Содержание
«Военная Литература»
Мемуары

19. Война началась

Толкаясь и обгоняя друг друга, мы мчались вверх по широкой лестнице дома высшего начальствующего состава Управления Дальневосточного фронта. Я с четырехлетним Витей на плечах, перемахивая сразу через две ступеньки, стремился первым достичь второго этажа. Однако двое старших добежали до квартиры раньше. Шестилетний Георгий, подбежав к двери, застучал в нее ногами и кулачками. Двенадцатилетний Анатолий нажимал кнопку звонка. Однако, когда дверь приоткрылась, я изловчился отодвинуть мальчиков и очутился в квартире первым. Ребята зашумели: «Неправильно! Неправильно! Мы первые прибежали к дверям».

Я только намерился раскрыть рот, чтобы, продолжая игру, начатую перед входом в дом, «доказывать», что первые вбежали в квартиру мы с Витей, но взгляд мой неожиданно натолкнулся на взгляд жены, и я не смог заговорить. Взгляд, полный страха, горя, и растерянности потряс меня, и я молча смотрел на нее, ожидая какого-то страшного сообщения.

Замерли и дети, с недоумением поглядывая то на меня, то на мать. И она заговорила: «Петя, война!»

— Откуда ты взяла? — спросил я недоверчиво, хотя внутренний голос уже произнес: «Правда».

— Только что выступал Молотов.

Я взглянул на часы. Было 19.30 местного времени. Значит в Москве 12.30. Не меньше семи часов идут бои, — невольно полумал я.

— Чемодан! — приказал я Анатолию и одновременно начал снимать с себя гражданскую одежду, одевать полевую форму.

Прекрасный летний день, которым мы только что жили, оторвался и улетел куда-то в даль, почти в небытие. С самого утра мы находились на пляже, на правом берегу Амура. Переезд на корабле через эту могучую реку, игры на пляже, купание, буфеты, а главное чувство полной свободы и радость общения с детьми, что у меня не так часто бывало, оставили неизгладимое впечатление. Должность заместителя начальника оперативного управления штаба фронта не так много предоставляет подобных дней. Выходных практически нет. Этот день я заранее «выбил» себе у начальства. Лето шло, а я никак не мог выполнить свое обещание сыновьям — съездить с ними на Амур. И я взмолился: «Дайте мне день 22-го июня для сыновей. Ведь 23-го мне ехать на Барановский полигон готовить большое показное учение. Не заметишь как лето пролетит». И мне разрешили. И был день. Чудесный день. Мой день, с моими сыновьями. Больше таких дней в моей жизни не было. И как же ужасно он закончился.

▶ [ИСХОДНЫЕ ДАННЫЕ]:

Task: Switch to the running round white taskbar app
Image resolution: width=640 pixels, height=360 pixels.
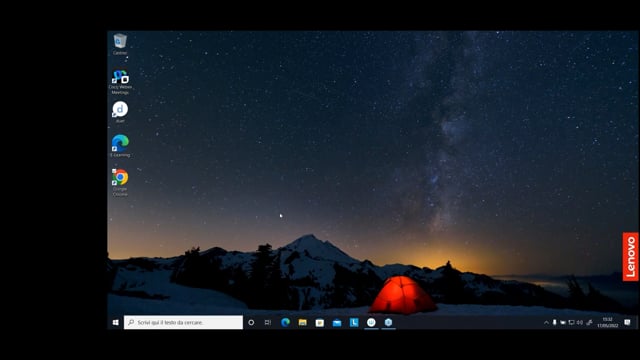Action: coord(371,322)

▶ [ОПИСАНИЕ ЗАДАЧИ]:
Перепечатайте из отрывка о начале войны всё, начиная со слов «Я только намерился» и вплоть до слов «что выступал Молотов.». Перечень здесь никакой роли не играет.

▶ [ОТВЕТ НА ЗАДАЧУ]:
Я только намерился раскрыть рот, чтобы, продолжая игру, начатую перед входом в дом, «доказывать», что первые вбежали в квартиру мы с Витей, но взгляд мой неожиданно натолкнулся на взгляд жены, и я не смог заговорить. Взгляд, полный страха, горя, и растерянности потряс меня, и я молча смотрел на нее, ожидая какого-то страшного сообщения.

Замерли и дети, с недоумением поглядывая то на меня, то на мать. И она заговорила: «Петя, война!»

— Откуда ты взяла? — спросил я недоверчиво, хотя внутренний голос уже произнес: «Правда».

— Только что выступал Молотов.